## EXERCISE
Arrange every line below into a numbered list, leaving out the blank ones.

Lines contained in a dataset

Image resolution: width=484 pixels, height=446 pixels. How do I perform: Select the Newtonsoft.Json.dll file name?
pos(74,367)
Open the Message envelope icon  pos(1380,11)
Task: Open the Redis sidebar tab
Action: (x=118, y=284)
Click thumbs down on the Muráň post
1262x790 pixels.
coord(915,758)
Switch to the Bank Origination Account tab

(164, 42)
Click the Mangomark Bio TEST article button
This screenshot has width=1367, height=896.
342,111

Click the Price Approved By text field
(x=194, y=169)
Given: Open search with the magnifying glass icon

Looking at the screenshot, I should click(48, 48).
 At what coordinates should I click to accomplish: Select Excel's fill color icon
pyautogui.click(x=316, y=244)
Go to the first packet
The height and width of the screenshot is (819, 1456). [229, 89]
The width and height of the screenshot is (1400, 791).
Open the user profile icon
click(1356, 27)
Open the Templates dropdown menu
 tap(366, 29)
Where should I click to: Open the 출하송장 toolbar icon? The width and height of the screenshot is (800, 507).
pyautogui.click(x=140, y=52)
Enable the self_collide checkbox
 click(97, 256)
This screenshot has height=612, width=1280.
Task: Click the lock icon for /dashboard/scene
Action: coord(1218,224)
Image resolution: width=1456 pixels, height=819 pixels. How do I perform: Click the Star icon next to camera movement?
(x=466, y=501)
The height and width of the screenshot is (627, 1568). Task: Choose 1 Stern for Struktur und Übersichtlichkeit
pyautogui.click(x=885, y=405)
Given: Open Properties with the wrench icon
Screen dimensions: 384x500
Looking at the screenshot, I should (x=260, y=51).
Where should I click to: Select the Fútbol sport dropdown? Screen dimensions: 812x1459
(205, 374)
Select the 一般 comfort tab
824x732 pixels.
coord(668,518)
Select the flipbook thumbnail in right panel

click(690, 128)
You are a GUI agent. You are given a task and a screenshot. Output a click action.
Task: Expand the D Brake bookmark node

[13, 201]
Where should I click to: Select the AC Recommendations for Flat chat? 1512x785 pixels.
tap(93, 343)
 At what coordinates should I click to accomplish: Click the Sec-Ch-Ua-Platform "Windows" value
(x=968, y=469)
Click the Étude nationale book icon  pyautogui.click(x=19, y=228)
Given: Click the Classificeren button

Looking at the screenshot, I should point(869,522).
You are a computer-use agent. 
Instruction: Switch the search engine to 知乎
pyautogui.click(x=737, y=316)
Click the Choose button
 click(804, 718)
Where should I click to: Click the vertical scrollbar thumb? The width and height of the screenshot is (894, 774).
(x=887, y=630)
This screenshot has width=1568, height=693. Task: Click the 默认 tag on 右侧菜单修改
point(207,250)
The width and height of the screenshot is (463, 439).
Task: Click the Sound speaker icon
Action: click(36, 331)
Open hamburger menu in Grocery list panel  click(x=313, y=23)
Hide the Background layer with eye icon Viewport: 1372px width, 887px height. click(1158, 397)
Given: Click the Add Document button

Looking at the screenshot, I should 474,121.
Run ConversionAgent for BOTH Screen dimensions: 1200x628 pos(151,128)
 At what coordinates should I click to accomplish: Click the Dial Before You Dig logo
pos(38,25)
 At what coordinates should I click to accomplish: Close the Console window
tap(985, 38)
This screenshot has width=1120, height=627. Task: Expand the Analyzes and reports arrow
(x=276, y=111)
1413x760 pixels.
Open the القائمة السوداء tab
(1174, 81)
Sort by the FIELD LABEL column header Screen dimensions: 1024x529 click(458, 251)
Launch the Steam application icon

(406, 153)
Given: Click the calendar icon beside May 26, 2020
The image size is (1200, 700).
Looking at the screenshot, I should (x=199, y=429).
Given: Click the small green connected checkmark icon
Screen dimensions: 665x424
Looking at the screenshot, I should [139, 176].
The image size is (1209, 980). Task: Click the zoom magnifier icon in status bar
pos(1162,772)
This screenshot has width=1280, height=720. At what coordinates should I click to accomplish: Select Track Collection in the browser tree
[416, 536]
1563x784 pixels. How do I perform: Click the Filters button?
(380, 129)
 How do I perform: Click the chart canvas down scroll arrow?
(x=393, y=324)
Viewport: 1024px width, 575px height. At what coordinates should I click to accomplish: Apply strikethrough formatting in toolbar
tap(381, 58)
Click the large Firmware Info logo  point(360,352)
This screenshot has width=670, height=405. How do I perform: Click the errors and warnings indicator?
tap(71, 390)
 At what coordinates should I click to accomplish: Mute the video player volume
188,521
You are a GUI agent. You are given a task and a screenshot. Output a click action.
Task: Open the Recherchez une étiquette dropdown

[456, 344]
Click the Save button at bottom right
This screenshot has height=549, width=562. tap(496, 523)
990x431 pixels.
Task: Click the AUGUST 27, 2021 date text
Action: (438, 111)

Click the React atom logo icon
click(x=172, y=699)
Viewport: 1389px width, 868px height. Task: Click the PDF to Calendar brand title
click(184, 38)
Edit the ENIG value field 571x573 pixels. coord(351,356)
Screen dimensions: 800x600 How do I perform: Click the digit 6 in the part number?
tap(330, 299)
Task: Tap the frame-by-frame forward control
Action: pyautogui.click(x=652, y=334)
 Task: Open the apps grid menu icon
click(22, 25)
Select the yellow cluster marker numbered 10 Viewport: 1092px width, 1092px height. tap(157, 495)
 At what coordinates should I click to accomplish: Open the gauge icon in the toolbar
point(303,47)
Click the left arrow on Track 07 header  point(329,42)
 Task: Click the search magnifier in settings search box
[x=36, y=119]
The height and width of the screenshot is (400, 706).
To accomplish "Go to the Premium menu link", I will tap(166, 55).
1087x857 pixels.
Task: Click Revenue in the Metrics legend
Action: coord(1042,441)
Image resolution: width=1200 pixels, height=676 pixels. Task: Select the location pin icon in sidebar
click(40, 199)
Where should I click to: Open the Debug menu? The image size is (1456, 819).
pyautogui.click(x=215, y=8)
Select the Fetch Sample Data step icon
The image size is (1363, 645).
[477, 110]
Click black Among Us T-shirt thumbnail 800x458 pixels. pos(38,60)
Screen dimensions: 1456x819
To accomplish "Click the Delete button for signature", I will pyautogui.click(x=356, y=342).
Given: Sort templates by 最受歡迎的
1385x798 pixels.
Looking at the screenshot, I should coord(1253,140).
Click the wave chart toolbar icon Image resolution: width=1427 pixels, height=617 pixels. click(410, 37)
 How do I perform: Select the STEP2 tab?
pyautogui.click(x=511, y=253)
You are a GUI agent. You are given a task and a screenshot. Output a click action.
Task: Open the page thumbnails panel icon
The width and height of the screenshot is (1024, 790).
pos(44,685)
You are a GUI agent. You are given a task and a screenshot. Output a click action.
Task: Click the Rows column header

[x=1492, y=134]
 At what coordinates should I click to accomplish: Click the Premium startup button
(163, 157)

## SOLVED EXERCISE
1. Image resolution: width=484 pixels, height=446 pixels. How do I perform: Select the Newtonsoft.Json.dll file name?
2. pos(74,367)
3. Open the Message envelope icon  pos(1380,11)
4. Task: Open the Redis sidebar tab
5. Action: (x=118, y=284)
6. Click thumbs down on the Muráň post
7. 1262x790 pixels.
8. coord(915,758)
9. Switch to the Bank Origination Account tab
10. (164, 42)
11. Click the Mangomark Bio TEST article button
12. This screenshot has width=1367, height=896.
13. 342,111
14. Click the Price Approved By text field
15. (x=194, y=169)
16. Given: Open search with the magnifying glass icon
17. Looking at the screenshot, I should click(48, 48).
18.  At what coordinates should I click to accomplish: Select Excel's fill color icon
19. pyautogui.click(x=316, y=244)
20. Go to the first packet
21. The height and width of the screenshot is (819, 1456). [229, 89]
22. The width and height of the screenshot is (1400, 791).
23. Open the user profile icon
24. click(1356, 27)
25. Open the Templates dropdown menu
26.  tap(366, 29)
27. Where should I click to: Open the 출하송장 toolbar icon? The width and height of the screenshot is (800, 507).
28. pyautogui.click(x=140, y=52)
29. Enable the self_collide checkbox
30.  click(97, 256)
31. This screenshot has height=612, width=1280.
32. Task: Click the lock icon for /dashboard/scene
33. Action: coord(1218,224)
34. Image resolution: width=1456 pixels, height=819 pixels. How do I perform: Click the Star icon next to camera movement?
35. (x=466, y=501)
36. The height and width of the screenshot is (627, 1568). Task: Choose 1 Stern for Struktur und Übersichtlichkeit
37. pyautogui.click(x=885, y=405)
38. Given: Open Properties with the wrench icon
39. Screen dimensions: 384x500
40. Looking at the screenshot, I should (x=260, y=51).
41. Where should I click to: Select the Fútbol sport dropdown? Screen dimensions: 812x1459
42. (205, 374)
43. Select the 一般 comfort tab
44. 824x732 pixels.
45. coord(668,518)
46. Select the flipbook thumbnail in right panel
47. click(690, 128)
48. You are a GUI agent. You are given a task and a screenshot. Output a click action.
49. Task: Expand the D Brake bookmark node
50. [13, 201]
51. Where should I click to: Select the AC Recommendations for Flat chat? 1512x785 pixels.
52. tap(93, 343)
53.  At what coordinates should I click to accomplish: Click the Sec-Ch-Ua-Platform "Windows" value
54. (x=968, y=469)
55. Click the Étude nationale book icon  pyautogui.click(x=19, y=228)
56. Given: Click the Classificeren button
57. Looking at the screenshot, I should point(869,522).
58. You are a computer-use agent. 
59. Instruction: Switch the search engine to 知乎
60. pyautogui.click(x=737, y=316)
61. Click the Choose button
62.  click(804, 718)
63. Where should I click to: Click the vertical scrollbar thumb? The width and height of the screenshot is (894, 774).
64. (x=887, y=630)
65. This screenshot has width=1568, height=693. Task: Click the 默认 tag on 右侧菜单修改
66. point(207,250)
67. The width and height of the screenshot is (463, 439).
68. Task: Click the Sound speaker icon
69. Action: click(36, 331)
70. Open hamburger menu in Grocery list panel  click(x=313, y=23)
71. Hide the Background layer with eye icon Viewport: 1372px width, 887px height. click(1158, 397)
72. Given: Click the Add Document button
73. Looking at the screenshot, I should 474,121.
74. Run ConversionAgent for BOTH Screen dimensions: 1200x628 pos(151,128)
75.  At what coordinates should I click to accomplish: Click the Dial Before You Dig logo
76. pos(38,25)
77.  At what coordinates should I click to accomplish: Close the Console window
78. tap(985, 38)
79. This screenshot has width=1120, height=627. Task: Expand the Analyzes and reports arrow
80. (x=276, y=111)
81. 1413x760 pixels.
82. Open the القائمة السوداء tab
83. (1174, 81)
84. Sort by the FIELD LABEL column header Screen dimensions: 1024x529 click(458, 251)
85. Launch the Steam application icon
86. (406, 153)
87. Given: Click the calendar icon beside May 26, 2020
88. The image size is (1200, 700).
89. Looking at the screenshot, I should (x=199, y=429).
90. Given: Click the small green connected checkmark icon
91. Screen dimensions: 665x424
92. Looking at the screenshot, I should [139, 176].
93. The image size is (1209, 980). Task: Click the zoom magnifier icon in status bar
94. pos(1162,772)
95. This screenshot has width=1280, height=720. At what coordinates should I click to accomplish: Select Track Collection in the browser tree
96. [416, 536]
97. 1563x784 pixels. How do I perform: Click the Filters button?
98. (380, 129)
99.  How do I perform: Click the chart canvas down scroll arrow?
100. (x=393, y=324)
101. Viewport: 1024px width, 575px height. At what coordinates should I click to accomplish: Apply strikethrough formatting in toolbar
102. tap(381, 58)
103. Click the large Firmware Info logo  point(360,352)
104. This screenshot has width=670, height=405. How do I perform: Click the errors and warnings indicator?
105. tap(71, 390)
106.  At what coordinates should I click to accomplish: Mute the video player volume
107. 188,521
108. You are a GUI agent. You are given a task and a screenshot. Output a click action.
109. Task: Open the Recherchez une étiquette dropdown
110. [456, 344]
111. Click the Save button at bottom right
112. This screenshot has height=549, width=562. tap(496, 523)
113. 990x431 pixels.
114. Task: Click the AUGUST 27, 2021 date text
115. Action: (438, 111)
116. Click the React atom logo icon
117. click(x=172, y=699)
118. Viewport: 1389px width, 868px height. Task: Click the PDF to Calendar brand title
119. click(184, 38)
120. Edit the ENIG value field 571x573 pixels. coord(351,356)
121. Screen dimensions: 800x600 How do I perform: Click the digit 6 in the part number?
122. tap(330, 299)
123. Task: Tap the frame-by-frame forward control
124. Action: pyautogui.click(x=652, y=334)
125.  Task: Open the apps grid menu icon
126. click(22, 25)
127. Select the yellow cluster marker numbered 10 Viewport: 1092px width, 1092px height. tap(157, 495)
128.  At what coordinates should I click to accomplish: Open the gauge icon in the toolbar
129. point(303,47)
130. Click the left arrow on Track 07 header  point(329,42)
131.  Task: Click the search magnifier in settings search box
132. [x=36, y=119]
133. The height and width of the screenshot is (400, 706).
134. To accomplish "Go to the Premium menu link", I will tap(166, 55).
135. 1087x857 pixels.
136. Task: Click Revenue in the Metrics legend
137. Action: coord(1042,441)
138. Image resolution: width=1200 pixels, height=676 pixels. Task: Select the location pin icon in sidebar
139. click(40, 199)
140. Where should I click to: Open the Debug menu? The image size is (1456, 819).
141. pyautogui.click(x=215, y=8)
142. Select the Fetch Sample Data step icon
143. The image size is (1363, 645).
144. [477, 110]
145. Click black Among Us T-shirt thumbnail 800x458 pixels. pos(38,60)
146. Screen dimensions: 1456x819
147. To accomplish "Click the Delete button for signature", I will pyautogui.click(x=356, y=342).
148. Given: Sort templates by 最受歡迎的
149. 1385x798 pixels.
150. Looking at the screenshot, I should coord(1253,140).
151. Click the wave chart toolbar icon Image resolution: width=1427 pixels, height=617 pixels. click(410, 37)
152.  How do I perform: Select the STEP2 tab?
153. pyautogui.click(x=511, y=253)
154. You are a GUI agent. You are given a task and a screenshot. Output a click action.
155. Task: Open the page thumbnails panel icon
156. The width and height of the screenshot is (1024, 790).
157. pos(44,685)
158. You are a GUI agent. You are given a task and a screenshot. Output a click action.
159. Task: Click the Rows column header
160. [x=1492, y=134]
161.  At what coordinates should I click to accomplish: Click the Premium startup button
162. (163, 157)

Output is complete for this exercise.